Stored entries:
━━━━━━━━━━━━━━━━

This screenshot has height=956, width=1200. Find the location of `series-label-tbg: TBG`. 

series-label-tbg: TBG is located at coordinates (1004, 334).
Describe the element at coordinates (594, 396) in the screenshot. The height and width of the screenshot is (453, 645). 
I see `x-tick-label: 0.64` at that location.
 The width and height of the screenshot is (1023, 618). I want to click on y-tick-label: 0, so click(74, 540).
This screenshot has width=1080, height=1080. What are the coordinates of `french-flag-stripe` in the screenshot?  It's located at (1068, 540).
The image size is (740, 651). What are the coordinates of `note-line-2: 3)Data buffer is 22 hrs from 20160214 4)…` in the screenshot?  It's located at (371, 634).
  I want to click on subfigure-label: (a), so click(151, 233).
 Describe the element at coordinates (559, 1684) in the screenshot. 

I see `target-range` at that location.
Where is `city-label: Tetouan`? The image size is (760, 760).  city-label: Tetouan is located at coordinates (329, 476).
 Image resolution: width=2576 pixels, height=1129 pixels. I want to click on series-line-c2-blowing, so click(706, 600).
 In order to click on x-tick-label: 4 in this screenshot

━━━━━━━━━━━━━━━━

Change "Describe the element at coordinates" to "Identify the element at coordinates" everywhere it occurs in the lines above, and give the lines again with nothing else altered.

This screenshot has height=956, width=1200. Find the location of `series-label-tbg: TBG`. 

series-label-tbg: TBG is located at coordinates (1004, 334).
Identify the element at coordinates (594, 396) in the screenshot. The height and width of the screenshot is (453, 645). 
I see `x-tick-label: 0.64` at that location.
 The width and height of the screenshot is (1023, 618). I want to click on y-tick-label: 0, so click(74, 540).
This screenshot has width=1080, height=1080. What are the coordinates of `french-flag-stripe` in the screenshot?  It's located at (1068, 540).
The image size is (740, 651). What are the coordinates of `note-line-2: 3)Data buffer is 22 hrs from 20160214 4)…` in the screenshot?  It's located at (371, 634).
  I want to click on subfigure-label: (a), so click(151, 233).
 Identify the element at coordinates (559, 1684) in the screenshot. 

I see `target-range` at that location.
Where is `city-label: Tetouan`? The image size is (760, 760).  city-label: Tetouan is located at coordinates (329, 476).
 Image resolution: width=2576 pixels, height=1129 pixels. I want to click on series-line-c2-blowing, so click(706, 600).
 In order to click on x-tick-label: 4 in this screenshot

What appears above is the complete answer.